Reading passage -
· · · · · · ·
The shortlist for Kiwibank New Zealander of the year has been released. Here is why they have been nominated.
A New Zealand poetry icon, Sam Hunt has been a key player in New Zealand poetry for the past five decades.
He was awarded a Queen's Service Medal in 1986, named a Companion of the New Zealand Order of Merit in 2010 and won the Prime Minister's Poetry Award in 2012.
As a pre-eminent poet he has taken poetry out of confines of the literary world to the streets, to the everyday New Zealander.
His poetry reflects our way of life, making the literary form relevant to New Zealanders.
Hunt released his 22nd collection of poems Salt River Songs earlier this year.
The Kiwi filmmaking sensation's work both in New Zealand and overseas has made a huge contribution to New Zealand's cultural identity.
Taika Waitit's fourth feature film, Hunt for the Wilderpeople, premiered this year at the Sundance Film Festival.
The movie broke records for a New Zealand film, beating his previous 2010 film Boy in its opening weekend. It also gained international critical acclaim.
· · · · · · ·
Data records -
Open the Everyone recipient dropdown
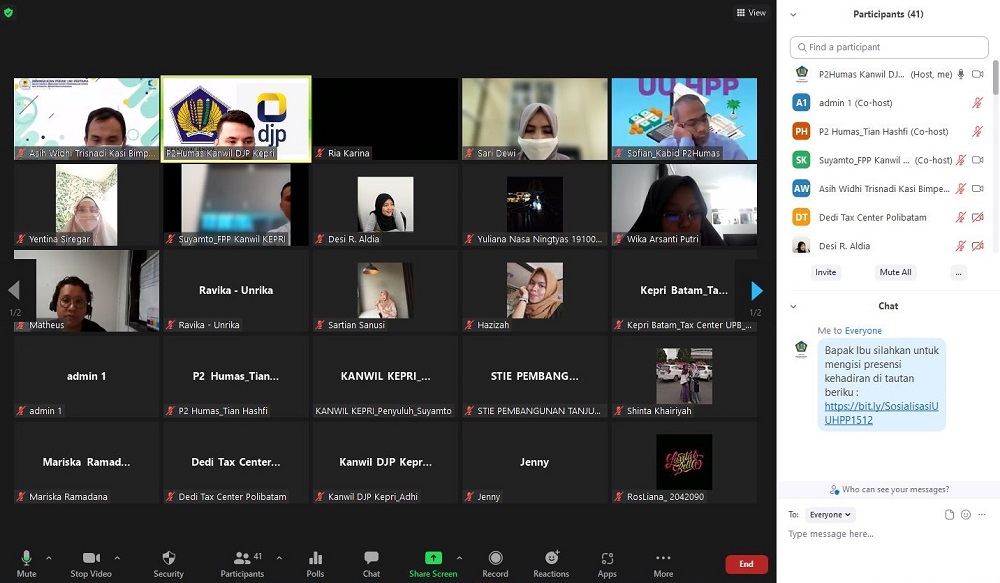Viewport: 1000px width, 583px height. [x=830, y=515]
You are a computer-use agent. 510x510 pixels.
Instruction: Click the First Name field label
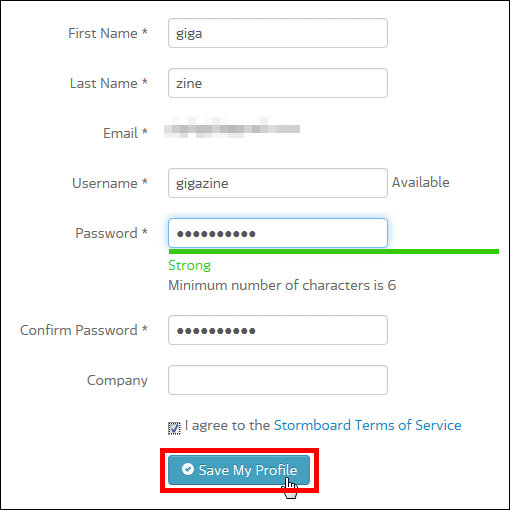pos(108,33)

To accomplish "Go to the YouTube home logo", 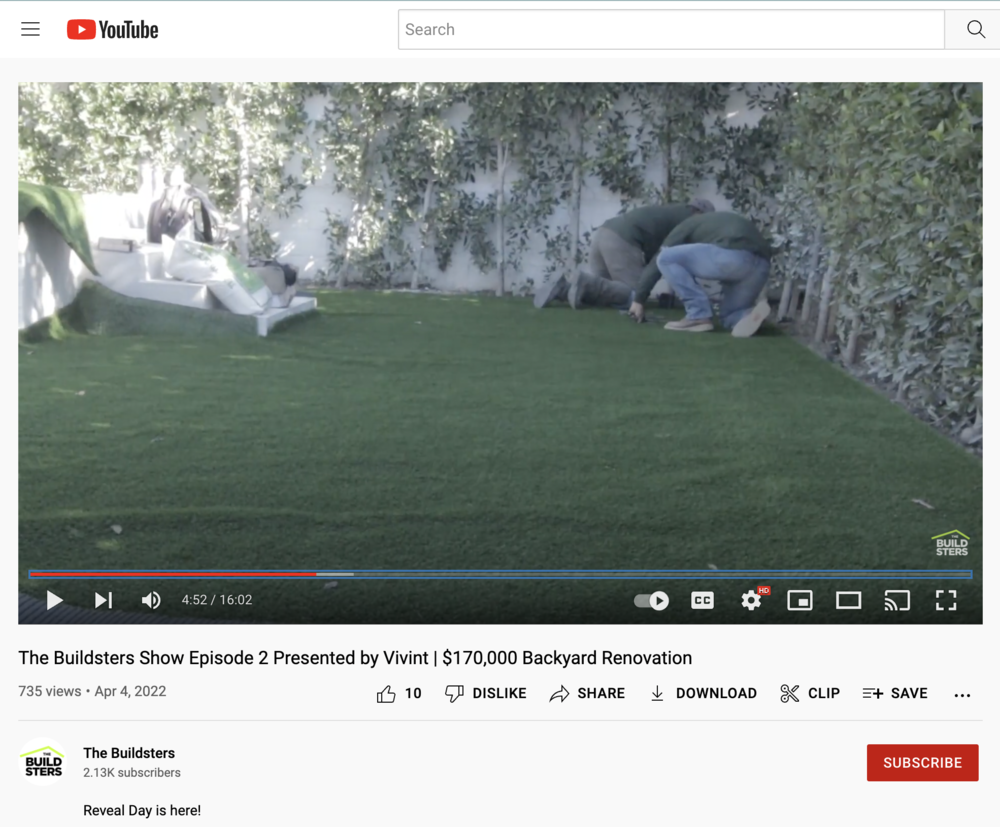I will click(113, 29).
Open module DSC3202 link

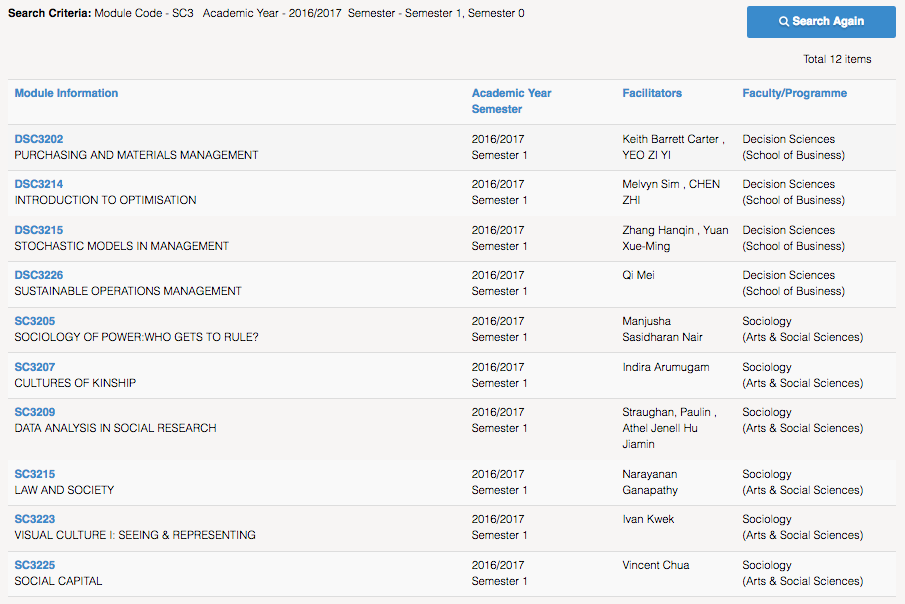39,139
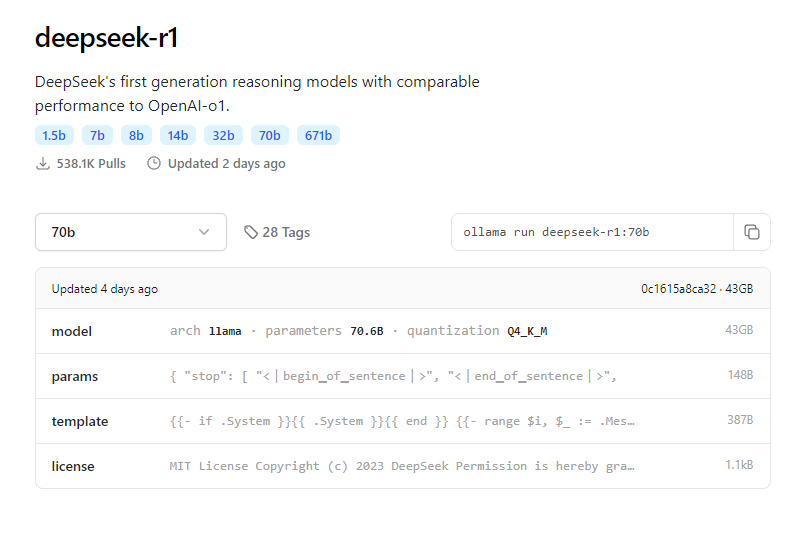Screen dimensions: 802x533
Task: Open the 28 Tags link
Action: coord(285,232)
· · · · · · ·
Instructions to follow -
Reproduce the passage above about the Kiwibank New Zealander of the Year shortlist in full, word for word.

Expected answer -
The shortlist for Kiwibank New Zealander of the year has been released. Here is why they have been nominated.
A New Zealand poetry icon, Sam Hunt has been a key player in New Zealand poetry for the past five decades.
He was awarded a Queen's Service Medal in 1986, named a Companion of the New Zealand Order of Merit in 2010 and won the Prime Minister's Poetry Award in 2012.
As a pre-eminent poet he has taken poetry out of confines of the literary world to the streets, to the everyday New Zealander.
His poetry reflects our way of life, making the literary form relevant to New Zealanders.
Hunt released his 22nd collection of poems Salt River Songs earlier this year.
The Kiwi filmmaking sensation's work both in New Zealand and overseas has made a huge contribution to New Zealand's cultural identity.
Taika Waitit's fourth feature film, Hunt for the Wilderpeople, premiered this year at the Sundance Film Festival.
The movie broke records for a New Zealand film, beating his previous 2010 film Boy in its opening weekend. It also gained international critical acclaim.